In January 2013 three years after Margaret was saved she told me she had had enough she told me I had to choose either drink and drugs or her and the kids. To my shame I chose drink and drugs. I left home and carried on drinking and taking drugs. I moved in with a friend, and Margaret had to give up the house that we lived at that time. She moved back into her mum and dad’s with the girls. I used to go up most days to visit the two girls. After about seven months I remember Margaret saying to me that she didn’t care if the whole world was crumbling down around her as long as she had God in her life that was all she needed. I remember going back down to my mate’s house thinking is this it for me, is this all there is. I remember thinking I don’t need anyone to help me. I can get off drink and drugs myself. A week later on the Friday night I started itching and craving for drink and drugs. I thought if I just go to bed early and get up early that’s another day over. I remember getting up the next morning and sitting on the bed sober and hearing a whisper trust in the Lord, was this God speaking to me? I got down on my knees, prayed to God and asked him into my life. It was like a weight had been lifted off my shoulders. I would love to be able to tell you that after I was saved my life was great there were no more problems, no more trials no more hurt or no more pain, but I can’t. 

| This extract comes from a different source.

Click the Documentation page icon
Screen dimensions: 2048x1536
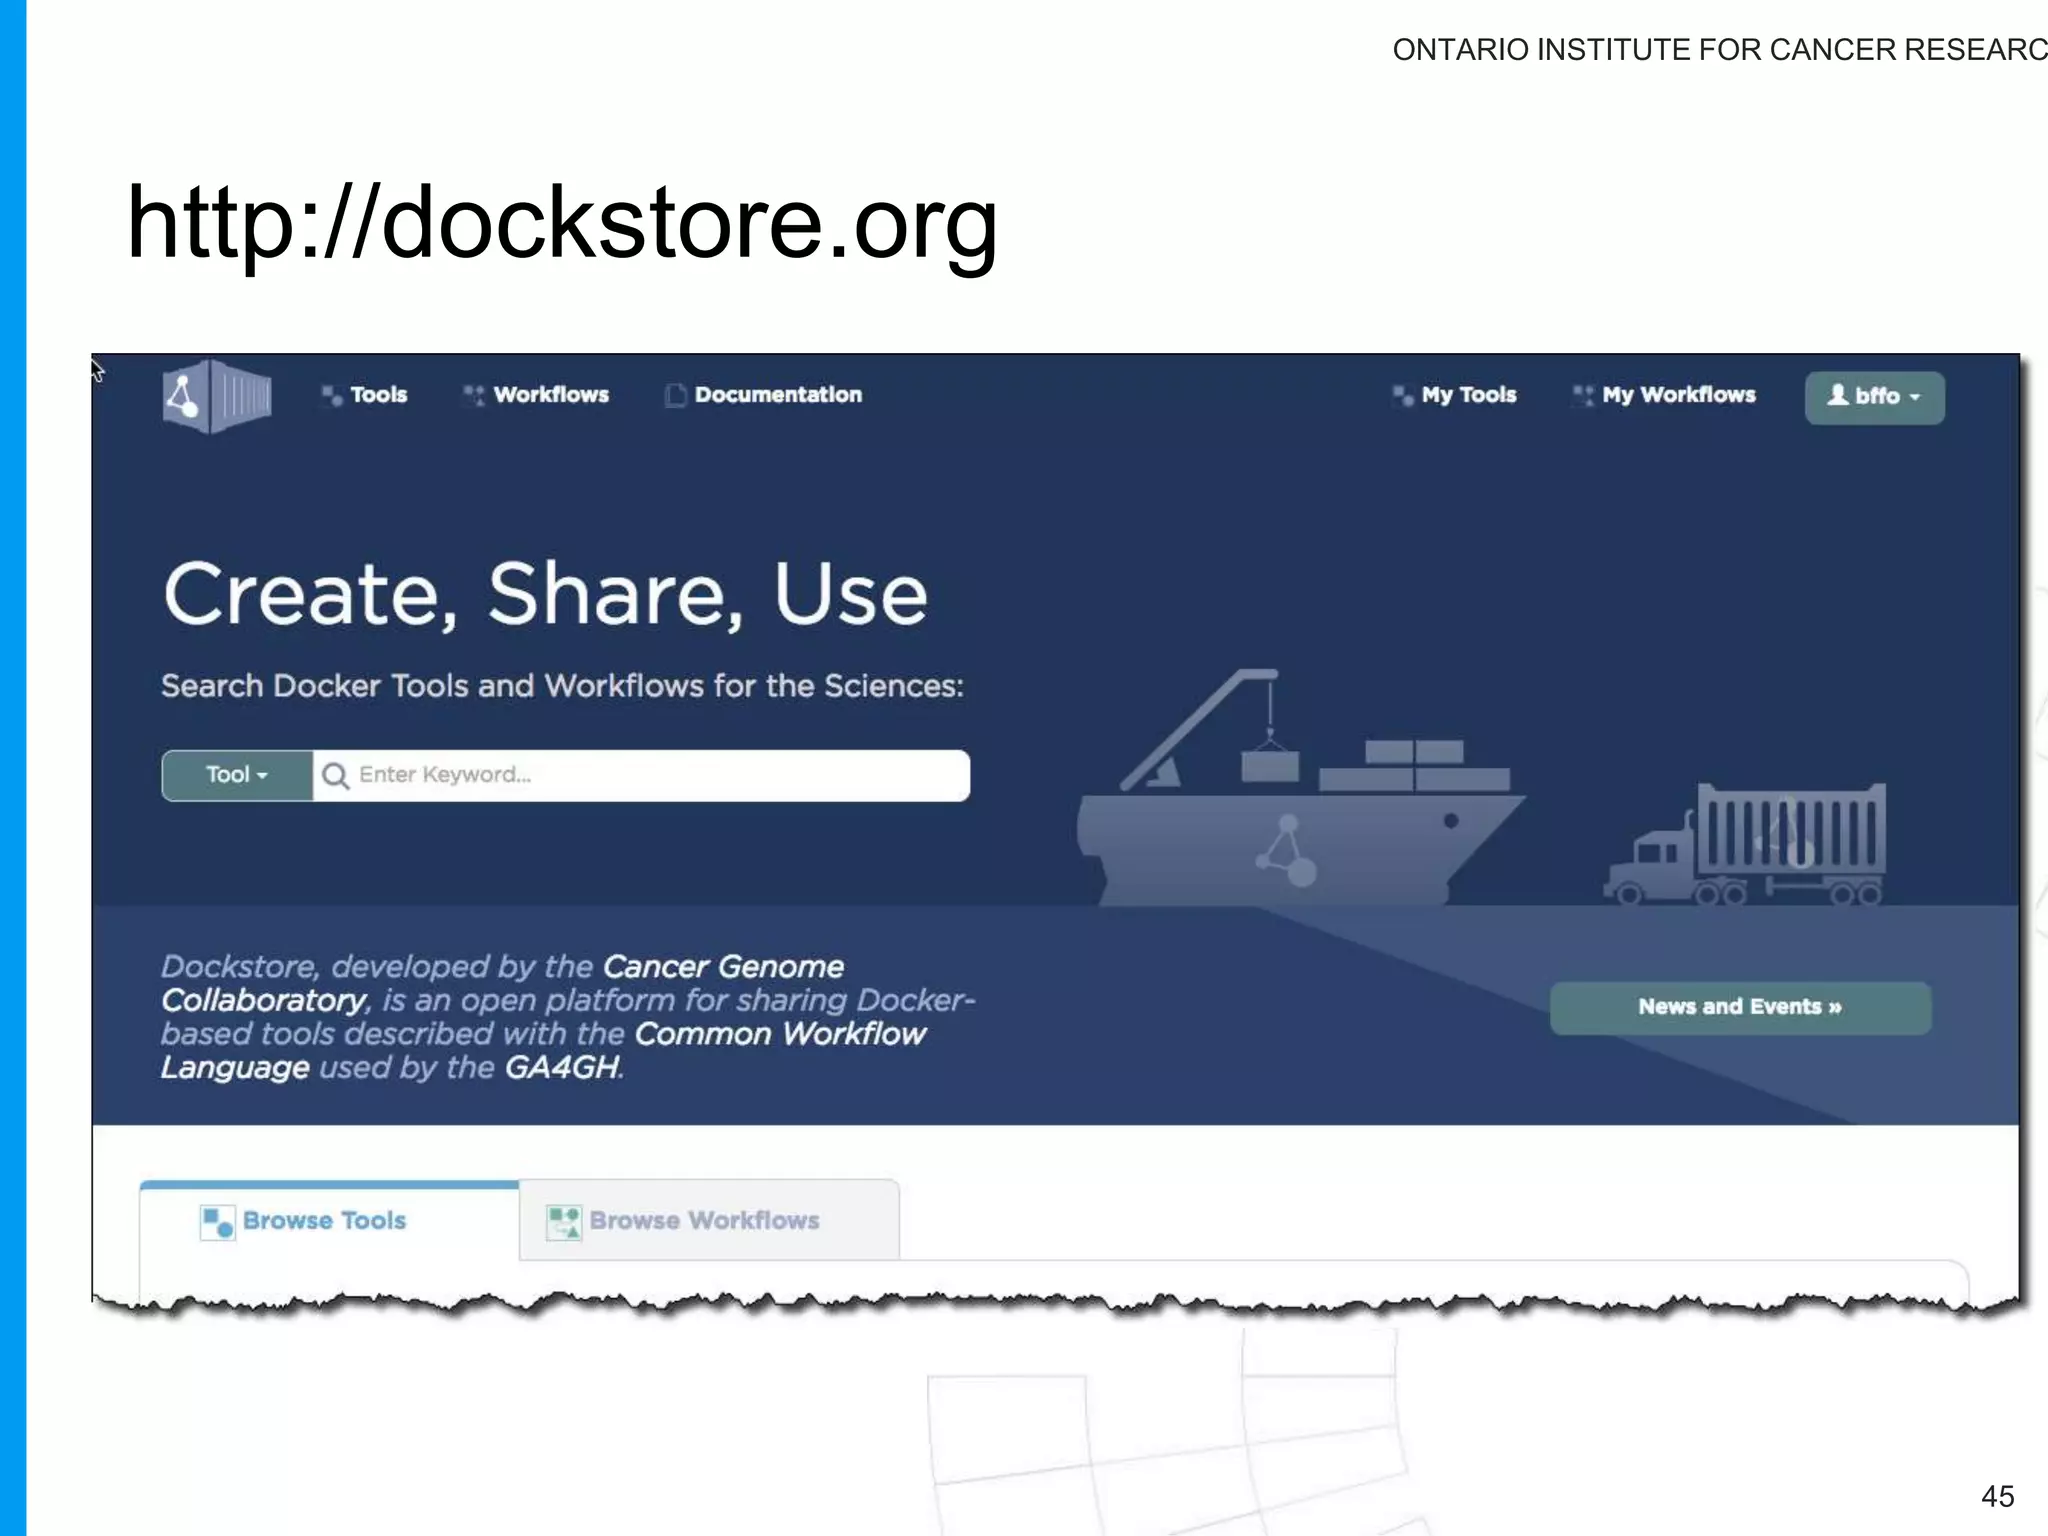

I have had my difficulties personally and, in my family, but I now have a Saviour who is touched with the feeling of our infirmities, “For we do not have a high priest who cannot be touched with the feeling of our infirmities; but was in all points tempted like as we are, yet without sin.” Hebrews 4:15Whatever touches us touches him. He knows what we are going through at this very moment. When we have, some knew difficulty to face, or some new mountain to climb, or some new temptation to avoid, God is with us, even though at times the way forward seems impossible, even though at times we can’t even see a future for ourselves. Remember God sees the end from the beginning and He can lead us through. It took a bit of time, but God has healed our marriage. I have no more depression and I am now in full time ministry for Stauros. God has made so much difference not only in my own life but also our kids’ life’s they now get the childhood they deserve. I would be involved in street outreach with my church in Belfast City centre at the weekends, I just go in and give out tea and coffee and tracts and talk to people about Jesus.

I want you to know for every person who has ever failed in their past, there is a forgiveness that forgets! God’s Forgiveness: God doesn’t hold anything back if you come back to Him or come to Him for the first time no matter what is in your past.